The findings were unveiled in a recent study published in Nature Neuroscience, which sought to investigate whether molecular mechanisms could explain individual differences in ASD. 

“Like many neuropsychiatric diagnoses, individuals with autism spectrum disorder experience many different types of difficulties with social interaction, communication and repetitive behaviors.
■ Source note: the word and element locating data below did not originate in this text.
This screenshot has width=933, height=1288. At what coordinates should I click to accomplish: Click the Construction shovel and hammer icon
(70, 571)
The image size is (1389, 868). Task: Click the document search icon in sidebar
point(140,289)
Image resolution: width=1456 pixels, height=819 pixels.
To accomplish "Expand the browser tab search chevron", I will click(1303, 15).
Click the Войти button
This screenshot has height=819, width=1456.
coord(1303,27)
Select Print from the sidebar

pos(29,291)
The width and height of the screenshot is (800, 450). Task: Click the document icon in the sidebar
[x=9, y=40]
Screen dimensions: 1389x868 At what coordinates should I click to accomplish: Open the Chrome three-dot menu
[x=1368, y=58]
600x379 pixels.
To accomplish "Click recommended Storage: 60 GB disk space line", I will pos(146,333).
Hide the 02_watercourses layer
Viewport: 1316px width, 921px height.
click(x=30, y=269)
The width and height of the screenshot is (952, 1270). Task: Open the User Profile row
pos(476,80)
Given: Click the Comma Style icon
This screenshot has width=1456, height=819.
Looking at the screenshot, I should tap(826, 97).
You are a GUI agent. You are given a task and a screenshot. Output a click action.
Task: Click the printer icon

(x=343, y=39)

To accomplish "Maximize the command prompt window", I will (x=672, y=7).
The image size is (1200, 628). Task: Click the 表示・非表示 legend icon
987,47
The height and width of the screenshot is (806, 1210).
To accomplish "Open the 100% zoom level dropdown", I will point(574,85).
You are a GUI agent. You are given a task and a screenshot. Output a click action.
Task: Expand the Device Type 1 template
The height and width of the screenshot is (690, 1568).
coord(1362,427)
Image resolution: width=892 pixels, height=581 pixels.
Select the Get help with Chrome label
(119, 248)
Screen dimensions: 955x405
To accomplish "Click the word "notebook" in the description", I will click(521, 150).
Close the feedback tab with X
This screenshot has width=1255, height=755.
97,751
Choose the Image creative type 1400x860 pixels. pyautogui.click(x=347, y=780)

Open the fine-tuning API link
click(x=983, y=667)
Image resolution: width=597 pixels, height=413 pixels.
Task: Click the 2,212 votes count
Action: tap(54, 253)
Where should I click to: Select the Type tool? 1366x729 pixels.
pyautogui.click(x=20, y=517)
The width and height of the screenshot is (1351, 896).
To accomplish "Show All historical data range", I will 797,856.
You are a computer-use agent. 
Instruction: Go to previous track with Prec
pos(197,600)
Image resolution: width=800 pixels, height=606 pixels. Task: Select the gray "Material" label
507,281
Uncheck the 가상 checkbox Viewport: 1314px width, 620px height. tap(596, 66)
Scientists believe there are probably many different types of autism spectrum disorder that might require different treatments, but there is no consensus on how to define them,” said co-senior author Conor Liston, PhD, MD, an associate professor of psychiatry and of neuroscience in the Feil Family Brain and Mind Research Institute at Weill Cornell Medicine, in the press release. “Our work highlights a new approach to discovering subtypes of autism that might one day lead to new approaches for diagnosis and treatment.” 

To investigate ASD subtypes, the researchers built on previous work by Liston and colleagues that used ML to identify four biologically distinct subtypes of depression, subgroups that later research revealed respond differently to various therapies. 

Using this approach, the research team sought to explore whether similar subgroups exist for patients with ASD and whether different gene pathways are responsible for variations among these subgroups. 

To do this, the researchers integrated neuroimaging data with gene expression data and proteomics, which allowed the team to better understand how risk variants interact in the autism subgroups, as ASD is a highly heritable condition that is associated with hundreds of different genes. 

“One of the barriers to developing therapies for autism is that the diagnostic criteria are broad, and thus apply to a large and phenotypically diverse group of people with different underlying biological mechanisms,” explained lead author Amanda Buch, PhD, a postdoctoral associate of neuroscience in psychiatry at Weill Cornell Medicine. “To personalize therapies for individuals with autism, it will be important to understand and target this biological diversity. It is hard to identify the optimal therapy when everyone is treated as being the same, when they are each unique.” 

The researchers analyzed neuroimaging data from 299 people with autism and 907 neurotypical people. From this, they found that certain patterns of brain connections were linked with behavioral traits in people with ASD, such as verbal ability, social affect, and repetitive or stereotypic behaviors.  

These patterns helped identify four autism subgroups, which were also found upon analysis of a separate dataset. 

Two of the groups had above-average verbal intelligence. Of these, one group demonstrated severe deficits in social communication but less repetitive behaviors, while the other demonstrated more repetitive behaviors and less social impairment.  

The subgroup with more social impairment had hyperactive connections between the parts of the brain that process visual information and help identify the most salient incoming information. Conversely, these connections were weaker in the subgroup with more repetitive behaviors. 

The other two groups had both severe social impairments and repetitive behaviors, but individuals in these subgroups also had verbal abilities at opposite ends of the spectrum.  

Despite some similar behaviors and traits, the researchers found distinct brain connection patterns within these subgroups. 

Moving forward, the research team will build on these findings and study the four subgroups and potential subgroup-targeted treatments in mice. The researchers are also collaborating with other teams that have access to large human datasets to further validate and refine the ML approach leveraged in this study.